Jimmy Carter tried to make morality a central part of foreign policy. I don't think that works, but it is something we like to criticize when the opportunity arises.
I think the constitutional question is a matter of phrasing and that reflects one's conclusions or biases. If you're against, you focus on the requirement to buy insurance, which is a burden placed on the individual. If you're for, the real argument - to me at least - is that you aren't actually opting out of the interstate commerce of medicine but are claiming the right to free load because hospitals are required to treat you even if you can't or won't pay. The former focuses on what the individual is made to do and the latter focuses on what those individuals make me do - because I have to pay for free loading, free riders who choose not to buy health insurance.
This is a version of example posed by Adam Smith himself. He noted that when two people share a party wall it is legitimate to insist they each maintain their side because otherwise the failure of one hurts the other.
Feb 3rd 2011 12:03 GMT
They also believe that the southwest is going to be some sort of Mexican superstate. I assume you're aware of the way that George Soros overturned governments while hating Jews*. Or about the elderly professor who is regularly accused of plotting to destroy the capitalist system and who now gets death threats.
One can say many things about Roger Ailes, but he chose to put a person who is insane on TV.
*For someone not aware, Soros supported pro-democracy movements, ones that like the US, but hasn't managed to bring down any governments. And he's Jewish and supports Jewish causes. But he was accused of anti-semitism.
Feb 2nd 2011 11:58 GMT
Why refer to it as "Detroit's car industry"? The companies are headquartered there but production mostly moved away long ago. The Detroit Metro area is not the city. I grew up in the former and worked in the latter, which became poorer and older and more African-American every year. The problems of the city are not those of the suburbs. They have mostly separate economies. The suburbs on the whole are fine, with lots of business, lots of technology companies in many fields, etc. The city is a mess and I support Mayor Bing's idea of shrinking it in size - Detroit is physically huge.
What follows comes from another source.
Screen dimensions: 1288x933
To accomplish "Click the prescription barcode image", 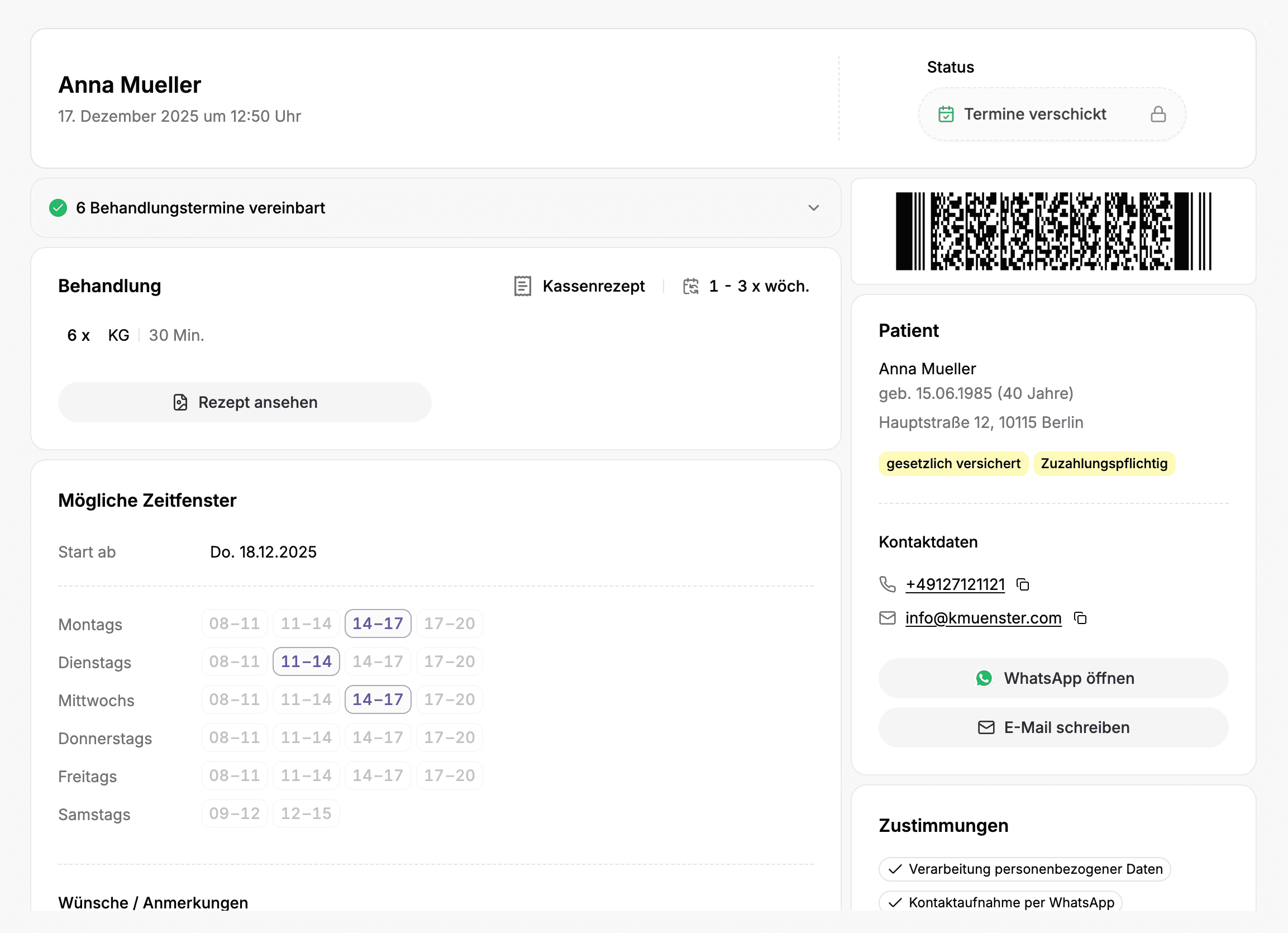I will (x=1053, y=231).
But think of this when you think about Detroit and then about the role of government versus private industry: Detroit had the 3 largest industrial corporations in the world and none of them located downtown. This meant their many suppliers, often very large companies, didn't locate downtown either. Only Ford located their finance arms in Detroit - GM and Chrysler in NYC and Ford was in Dearborn - so Detroit never developed large banking concerns and a finance sector of size. If these companies had a real civic stake, then Detroit would be a different city. Only Ford and the Ford family really acted as though they were rooted in Detroit.
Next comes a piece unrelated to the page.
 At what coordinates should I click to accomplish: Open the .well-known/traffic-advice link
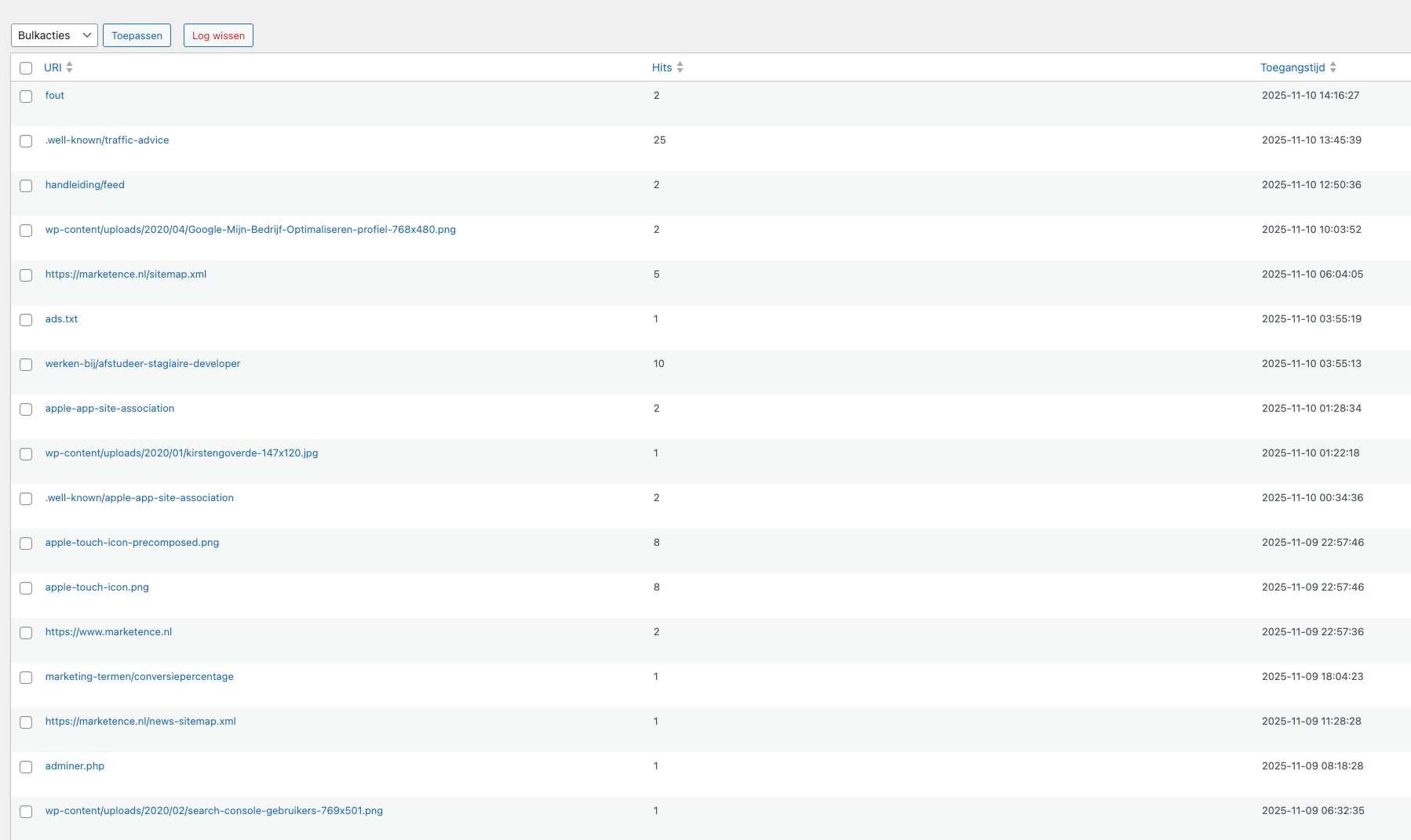click(x=107, y=140)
How do libertarians feel about free riders? The essence of the current system is that you don't buy insurance because you can free ride: laws prevent hospitals and many kinds of clinics from refusing care even if there is no money. We all pay for free riders. One of the lawsuits against the new law explicitly claims the right to free ride.
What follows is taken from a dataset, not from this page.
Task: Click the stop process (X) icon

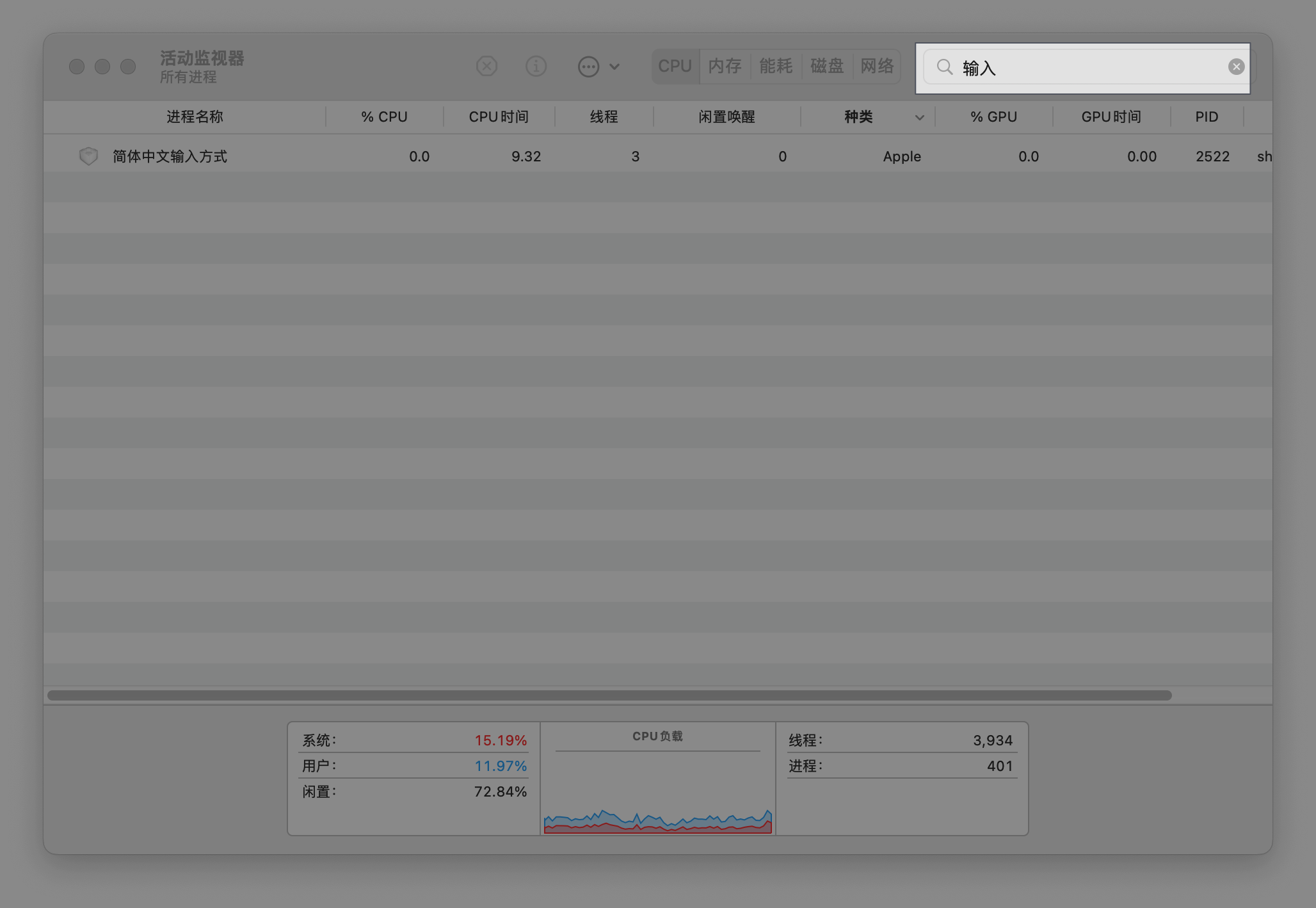Action: (486, 66)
Would you back a system in which you didn't receive care if you had no insurance or couldn't pay cash? Allowing for some way to treat minors, isn't that like the instance where a fire department let a house burn because its owner hadn't paid the subscription fee?
If you don't back that system, if you insist that free riders get care, then how can you not require them to buy insurance? If you don't, then you are forcing me to pay for you, which is contemptible and infringes on my liberty.